15 sept 2009

Eclosión


No hubo juez, ni testigos, tan solo los culpables. Sentados uno al lado del otro, sin distancia de seguridad, vaciando vasos. Esta vez el guión que acostumbra a leer mi voz se tomó un respiro e incluso me guiñó un ojo, imagino que también me dedicó una sonrisa que no llegué a ver. Necesitamos meses de ausencia para dejar ganar de una vez por todas al silencio a gritos. Al fin hay un punto enorme concluyendo estos últimos años, borrando de la memoria fechas que en su momento fueron clave.
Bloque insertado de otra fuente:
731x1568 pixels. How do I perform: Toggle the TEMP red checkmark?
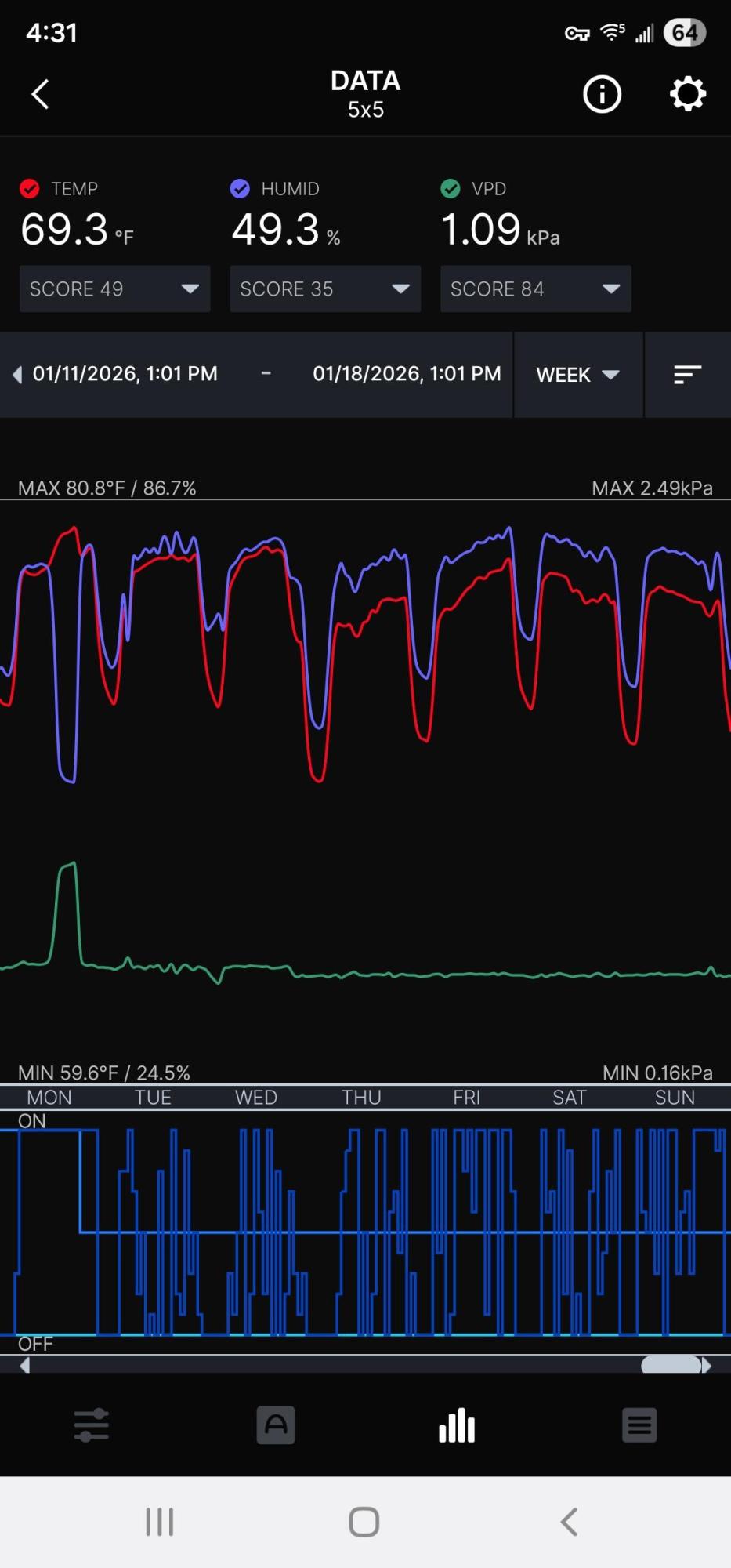point(30,189)
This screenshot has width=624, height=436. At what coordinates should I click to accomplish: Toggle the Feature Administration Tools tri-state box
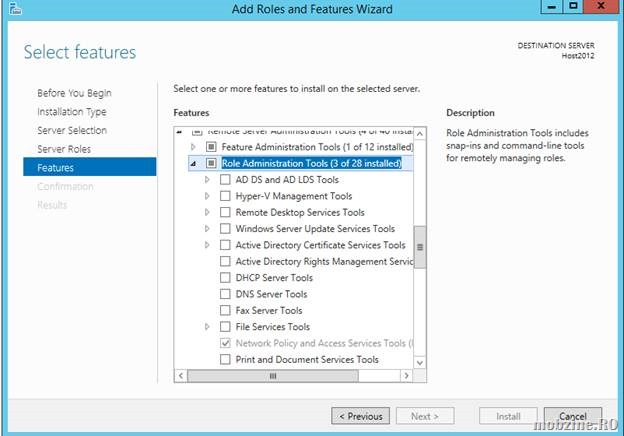click(x=211, y=147)
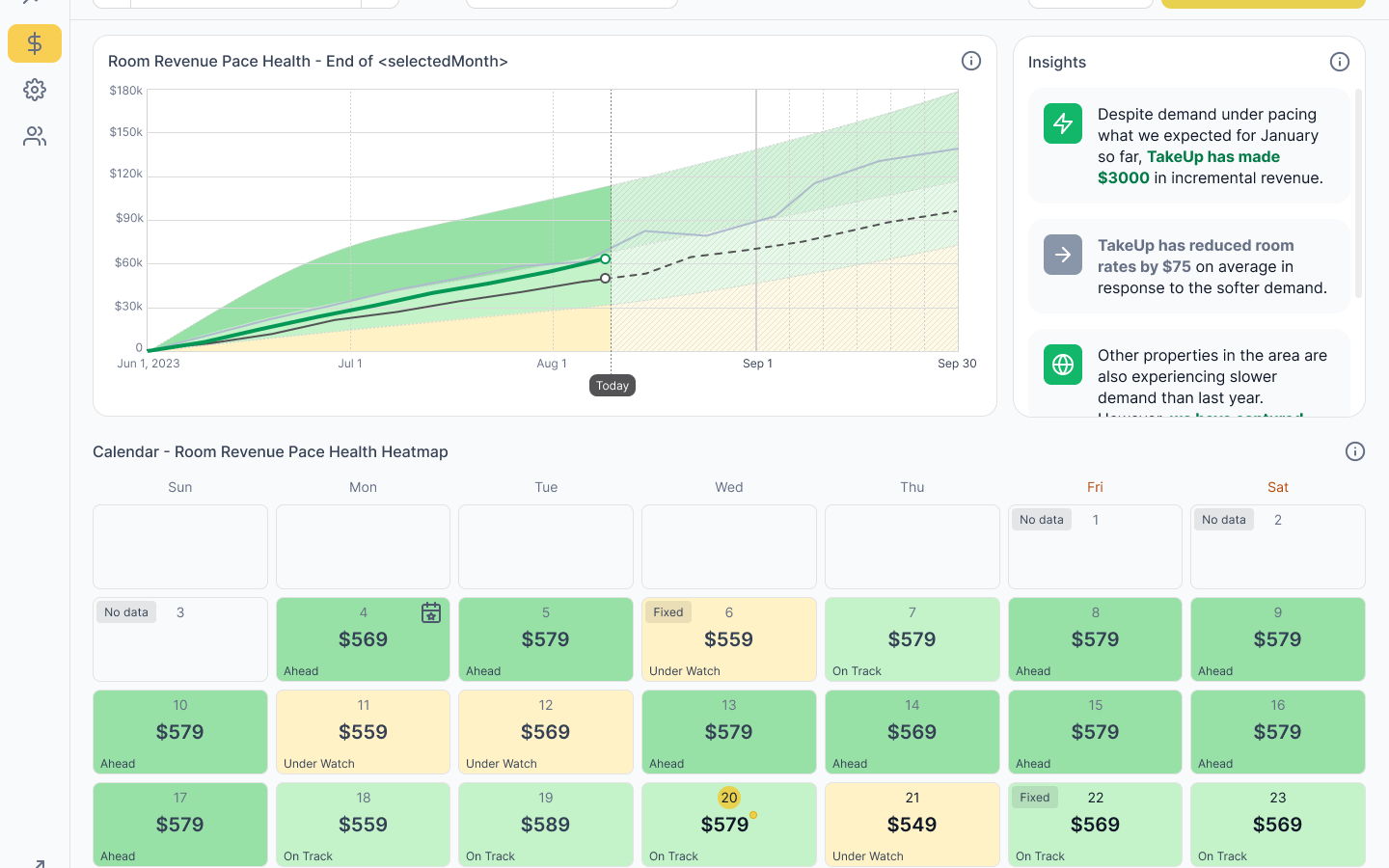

Espero no echar en falta a esas largas espirales que confeccionaban mi horario.
Hoy, estoy borracha de sensaciones. Y he reducido el número de certezas a una: siempre hay un próximo sobresalto.

4 comentarios:

  1. No siempre hay un proximo sobresalto, en el lecho de muerte ya solo queda esperar lo que uno sabe que va a venir...

    ResponderEliminar
  2. No suelo referirme a la muerte.

    ResponderEliminar
  3. Me refiero a, un próximo sobresalto que no denota malicia. De echo no denota nada, a cada uno le sobresaltan cosas muy distintas.